• [Records to process]
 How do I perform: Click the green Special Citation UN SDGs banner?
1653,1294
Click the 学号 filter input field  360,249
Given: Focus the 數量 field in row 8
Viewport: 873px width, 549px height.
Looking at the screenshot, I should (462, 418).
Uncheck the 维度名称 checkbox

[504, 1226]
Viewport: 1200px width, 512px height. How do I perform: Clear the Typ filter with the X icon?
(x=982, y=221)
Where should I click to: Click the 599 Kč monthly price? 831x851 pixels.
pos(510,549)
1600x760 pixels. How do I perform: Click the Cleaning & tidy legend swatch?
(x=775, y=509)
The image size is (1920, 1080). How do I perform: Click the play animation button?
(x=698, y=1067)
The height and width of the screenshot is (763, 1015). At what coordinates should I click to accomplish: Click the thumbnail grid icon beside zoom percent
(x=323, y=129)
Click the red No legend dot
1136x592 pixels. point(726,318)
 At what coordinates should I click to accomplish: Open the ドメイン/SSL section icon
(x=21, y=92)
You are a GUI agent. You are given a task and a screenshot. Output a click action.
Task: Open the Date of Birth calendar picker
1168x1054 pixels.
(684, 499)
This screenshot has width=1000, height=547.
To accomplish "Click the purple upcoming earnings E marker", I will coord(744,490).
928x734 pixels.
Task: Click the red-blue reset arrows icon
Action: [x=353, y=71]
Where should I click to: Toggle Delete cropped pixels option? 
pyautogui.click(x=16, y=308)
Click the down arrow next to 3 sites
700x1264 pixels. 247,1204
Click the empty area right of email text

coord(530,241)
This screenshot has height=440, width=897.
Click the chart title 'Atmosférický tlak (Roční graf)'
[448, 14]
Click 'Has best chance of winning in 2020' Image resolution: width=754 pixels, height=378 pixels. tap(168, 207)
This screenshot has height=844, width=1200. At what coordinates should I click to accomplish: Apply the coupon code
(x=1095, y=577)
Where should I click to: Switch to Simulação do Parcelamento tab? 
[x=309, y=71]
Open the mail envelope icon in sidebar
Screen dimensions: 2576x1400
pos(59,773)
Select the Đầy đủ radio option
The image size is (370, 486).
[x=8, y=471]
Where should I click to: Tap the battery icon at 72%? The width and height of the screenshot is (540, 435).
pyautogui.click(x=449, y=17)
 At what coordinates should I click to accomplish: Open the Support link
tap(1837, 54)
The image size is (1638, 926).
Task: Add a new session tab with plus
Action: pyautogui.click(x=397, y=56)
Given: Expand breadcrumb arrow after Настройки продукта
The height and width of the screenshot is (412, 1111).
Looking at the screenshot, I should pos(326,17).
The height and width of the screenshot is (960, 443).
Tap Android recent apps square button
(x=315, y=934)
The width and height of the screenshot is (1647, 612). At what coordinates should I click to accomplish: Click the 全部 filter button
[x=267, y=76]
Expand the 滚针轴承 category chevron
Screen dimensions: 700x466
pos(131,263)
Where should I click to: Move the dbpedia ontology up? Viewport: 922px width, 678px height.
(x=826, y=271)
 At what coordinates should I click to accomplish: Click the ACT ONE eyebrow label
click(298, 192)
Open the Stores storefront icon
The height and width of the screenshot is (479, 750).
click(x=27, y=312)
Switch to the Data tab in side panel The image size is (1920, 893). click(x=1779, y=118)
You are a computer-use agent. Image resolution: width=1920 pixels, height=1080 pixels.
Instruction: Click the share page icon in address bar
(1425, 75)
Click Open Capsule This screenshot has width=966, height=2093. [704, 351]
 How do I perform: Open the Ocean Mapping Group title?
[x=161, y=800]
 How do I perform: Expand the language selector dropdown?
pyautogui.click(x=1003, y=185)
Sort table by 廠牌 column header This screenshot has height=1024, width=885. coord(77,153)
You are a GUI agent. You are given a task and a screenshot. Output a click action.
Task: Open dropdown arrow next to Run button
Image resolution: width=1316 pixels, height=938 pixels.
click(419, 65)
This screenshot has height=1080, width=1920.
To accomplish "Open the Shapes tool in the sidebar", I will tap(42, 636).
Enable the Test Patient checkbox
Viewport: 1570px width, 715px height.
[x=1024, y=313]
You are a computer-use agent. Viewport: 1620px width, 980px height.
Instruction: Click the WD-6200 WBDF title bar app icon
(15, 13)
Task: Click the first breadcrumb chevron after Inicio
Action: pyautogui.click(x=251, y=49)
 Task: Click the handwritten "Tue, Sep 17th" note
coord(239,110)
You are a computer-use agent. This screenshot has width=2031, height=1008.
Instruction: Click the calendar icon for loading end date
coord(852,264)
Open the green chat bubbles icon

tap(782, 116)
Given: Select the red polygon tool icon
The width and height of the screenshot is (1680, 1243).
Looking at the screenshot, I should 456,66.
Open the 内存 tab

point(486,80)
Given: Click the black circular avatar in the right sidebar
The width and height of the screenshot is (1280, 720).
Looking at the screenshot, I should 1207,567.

• [Exercise prompt]
Put the items from the line with "Given: Focus the 數量 field in row 8" through the line with "coord(530,241)" into a Markdown table with two columns, Row and Line, numbering each row and skipping any blank lines.

• [The completed task]
| Row | Line |
|---|---|
| 1 | Given: Focus the 數量 field in row 8 |
| 2 | Viewport: 873px width, 549px height. |
| 3 | Looking at the screenshot, I should (462, 418). |
| 4 | Uncheck the 维度名称 checkbox |
| 5 | [504, 1226] |
| 6 | Viewport: 1200px width, 512px height. How do I perform: Clear the Typ filter with the X icon? |
| 7 | (x=982, y=221) |
| 8 | Where should I click to: Click the 599 Kč monthly price? 831x851 pixels. |
| 9 | pos(510,549) |
| 10 | 1600x760 pixels. How do I perform: Click the Cleaning & tidy legend swatch? |
| 11 | (x=775, y=509) |
| 12 | The image size is (1920, 1080). How do I perform: Click the play animation button? |
| 13 | (x=698, y=1067) |
| 14 | The height and width of the screenshot is (763, 1015). At what coordinates should I click to accomplish: Click the thumbnail grid icon beside zoom percent |
| 15 | (x=323, y=129) |
| 16 | Click the red No legend dot |
| 17 | 1136x592 pixels. point(726,318) |
| 18 |  At what coordinates should I click to accomplish: Open the ドメイン/SSL section icon |
| 19 | (x=21, y=92) |
| 20 | You are a GUI agent. You are given a task and a screenshot. Output a click action. |
| 21 | Task: Open the Date of Birth calendar picker |
| 22 | 1168x1054 pixels. |
| 23 | (684, 499) |
| 24 | This screenshot has width=1000, height=547. |
| 25 | To accomplish "Click the purple upcoming earnings E marker", I will coord(744,490). |
| 26 | 928x734 pixels. |
| 27 | Task: Click the red-blue reset arrows icon |
| 28 | Action: [x=353, y=71] |
| 29 | Where should I click to: Toggle Delete cropped pixels option?  |
| 30 | pyautogui.click(x=16, y=308) |
| 31 | Click the down arrow next to 3 sites |
| 32 | 700x1264 pixels. 247,1204 |
| 33 | Click the empty area right of email text |
| 34 | coord(530,241) |